--- ENTRIES PROVIDED ---
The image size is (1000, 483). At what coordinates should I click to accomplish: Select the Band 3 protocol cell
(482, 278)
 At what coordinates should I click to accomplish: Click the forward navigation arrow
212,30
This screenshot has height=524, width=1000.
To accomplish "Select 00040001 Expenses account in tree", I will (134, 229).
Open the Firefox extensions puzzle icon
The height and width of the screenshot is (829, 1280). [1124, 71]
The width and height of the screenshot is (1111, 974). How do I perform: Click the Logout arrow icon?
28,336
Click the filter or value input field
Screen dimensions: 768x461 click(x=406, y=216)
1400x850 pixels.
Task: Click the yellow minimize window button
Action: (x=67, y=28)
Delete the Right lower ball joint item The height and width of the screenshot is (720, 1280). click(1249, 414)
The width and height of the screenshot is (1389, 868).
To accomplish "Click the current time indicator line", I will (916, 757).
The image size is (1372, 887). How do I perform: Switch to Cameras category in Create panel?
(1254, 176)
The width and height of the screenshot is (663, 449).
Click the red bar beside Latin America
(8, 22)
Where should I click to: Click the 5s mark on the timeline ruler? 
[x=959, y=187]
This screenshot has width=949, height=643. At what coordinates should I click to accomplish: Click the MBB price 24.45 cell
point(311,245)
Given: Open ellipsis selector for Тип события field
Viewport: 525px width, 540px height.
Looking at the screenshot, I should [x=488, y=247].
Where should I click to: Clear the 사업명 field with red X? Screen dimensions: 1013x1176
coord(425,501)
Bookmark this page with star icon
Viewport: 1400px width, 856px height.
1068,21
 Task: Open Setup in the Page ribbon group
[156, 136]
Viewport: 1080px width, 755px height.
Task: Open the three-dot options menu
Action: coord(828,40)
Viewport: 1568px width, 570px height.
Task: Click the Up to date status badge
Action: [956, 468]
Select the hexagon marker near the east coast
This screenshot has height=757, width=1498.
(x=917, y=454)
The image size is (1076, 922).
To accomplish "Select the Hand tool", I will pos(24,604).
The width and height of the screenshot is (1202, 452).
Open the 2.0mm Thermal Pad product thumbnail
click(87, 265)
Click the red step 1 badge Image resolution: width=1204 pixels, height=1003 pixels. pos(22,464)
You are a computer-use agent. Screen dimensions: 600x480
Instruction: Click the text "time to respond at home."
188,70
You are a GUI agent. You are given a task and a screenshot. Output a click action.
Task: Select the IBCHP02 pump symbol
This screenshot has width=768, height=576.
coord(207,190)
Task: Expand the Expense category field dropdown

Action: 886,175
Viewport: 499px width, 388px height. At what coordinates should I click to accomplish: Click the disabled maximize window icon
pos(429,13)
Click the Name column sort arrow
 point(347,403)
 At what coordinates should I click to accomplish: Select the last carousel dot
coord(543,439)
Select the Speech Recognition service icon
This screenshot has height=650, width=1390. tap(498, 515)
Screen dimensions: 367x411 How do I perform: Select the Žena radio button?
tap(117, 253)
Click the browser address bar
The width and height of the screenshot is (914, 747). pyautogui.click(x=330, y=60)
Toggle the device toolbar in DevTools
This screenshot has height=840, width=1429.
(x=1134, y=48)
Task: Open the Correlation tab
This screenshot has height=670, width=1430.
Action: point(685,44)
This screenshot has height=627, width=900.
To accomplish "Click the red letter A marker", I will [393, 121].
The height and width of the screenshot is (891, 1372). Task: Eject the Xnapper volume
---
▶ **THE PROBLEM**
Copy the records word for word, starting at the first line and ending at the line that contains "point(311,245)".

▶ **ANSWER**
The image size is (1000, 483). At what coordinates should I click to accomplish: Select the Band 3 protocol cell
(482, 278)
 At what coordinates should I click to accomplish: Click the forward navigation arrow
212,30
This screenshot has height=524, width=1000.
To accomplish "Select 00040001 Expenses account in tree", I will (134, 229).
Open the Firefox extensions puzzle icon
The height and width of the screenshot is (829, 1280). [1124, 71]
The width and height of the screenshot is (1111, 974). How do I perform: Click the Logout arrow icon?
28,336
Click the filter or value input field
Screen dimensions: 768x461 click(x=406, y=216)
1400x850 pixels.
Task: Click the yellow minimize window button
Action: (x=67, y=28)
Delete the Right lower ball joint item The height and width of the screenshot is (720, 1280). click(1249, 414)
The width and height of the screenshot is (1389, 868).
To accomplish "Click the current time indicator line", I will (916, 757).
The image size is (1372, 887). How do I perform: Switch to Cameras category in Create panel?
(1254, 176)
The width and height of the screenshot is (663, 449).
Click the red bar beside Latin America
(8, 22)
Where should I click to: Click the 5s mark on the timeline ruler? 
[x=959, y=187]
This screenshot has width=949, height=643. At what coordinates should I click to accomplish: Click the MBB price 24.45 cell
point(311,245)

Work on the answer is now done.